Text segment:

Cisgender heterosexual folks aren't hard pressed to find representations of their romances on mainstream media. For queer people of color, it's a different ballpark.

A GLAAD study found that in 2018, there were only 45 LGBTQ+ characters of color among all mainstream film releases. Among those characters, only 10 of them were Black.

P-Valley, the acclaimed Starz drama centered on The Pynk, a fictional strip club in Chucalissa, Mississippi centers around the personal lives of a group of exotic dancers. But it was the romance between up-and-coming rapper, Lil Murda, played by J. Alphonse Nicholson, who courted the club's vivacious, non-binary owner, Uncle Clifford, played by Nicco Annan that offered viewers a pleasantly layered surprise.

We were first introduced to Lil Murda, an entertainer within a bubble of popularity from a conservative southern town, as he sought to flex his money in The Pynk. Not long after, he'd be courting Uncle Clifford with impressive displays of affection and dates — including a night in with Uncle Clifford's grandmother, played by the legendary Loretta Devine and a creative car date in the woods — which sounds more romantic than it reads. 

One couldn't help but be giddy with excitement, by the budding courtship. It's rare to see plots like this because the Black love stories that feature those of us who fall on the LGBTQ+ spectrum aren't usually a focal point if they appear in mainstream television and film at all. But in the first few episodes of the show's freshman season, we were able to witness a love story blossom into a true declaration of what it means to be unapologetic about who you love.

Problems:
#1 In the P-Valley article, which actor plays Uncle Clifford?
#2 Reproduce the part of the P-Valley article that opens with the words containing "Cisgender heterosexual folks" and closes with "pleasantly layered surprise.".
The data after this point isn't needed for any of the work on the P-Valley article.

Dataset extract:
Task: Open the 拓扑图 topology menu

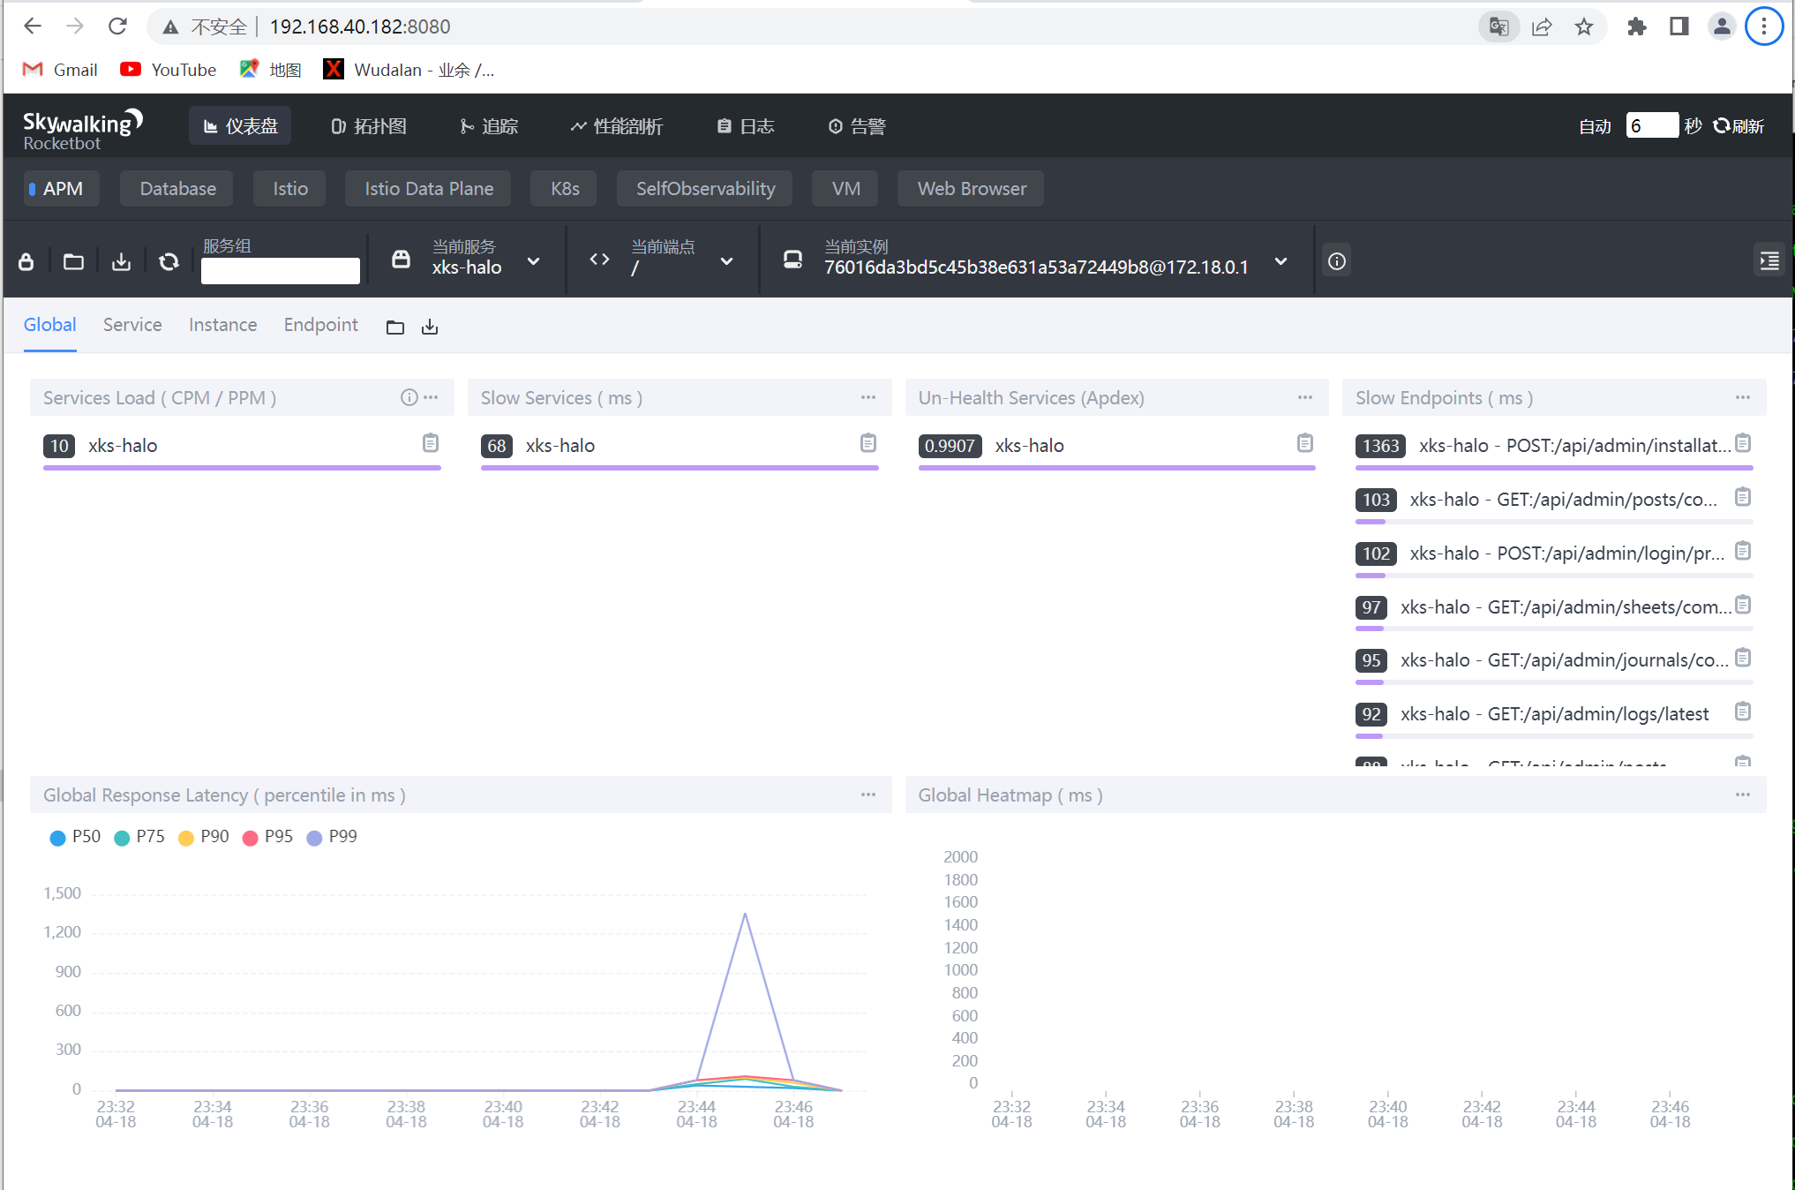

Worked answers:
#1 Nicco Annan

#2
Cisgender heterosexual folks aren't hard pressed to find representations of their romances on mainstream media. For queer people of color, it's a different ballpark.

A GLAAD study found that in 2018, there were only 45 LGBTQ+ characters of color among all mainstream film releases. Among those characters, only 10 of them were Black.

P-Valley, the acclaimed Starz drama centered on The Pynk, a fictional strip club in Chucalissa, Mississippi centers around the personal lives of a group of exotic dancers. But it was the romance between up-and-coming rapper, Lil Murda, played by J. Alphonse Nicholson, who courted the club's vivacious, non-binary owner, Uncle Clifford, played by Nicco Annan that offered viewers a pleasantly layered surprise.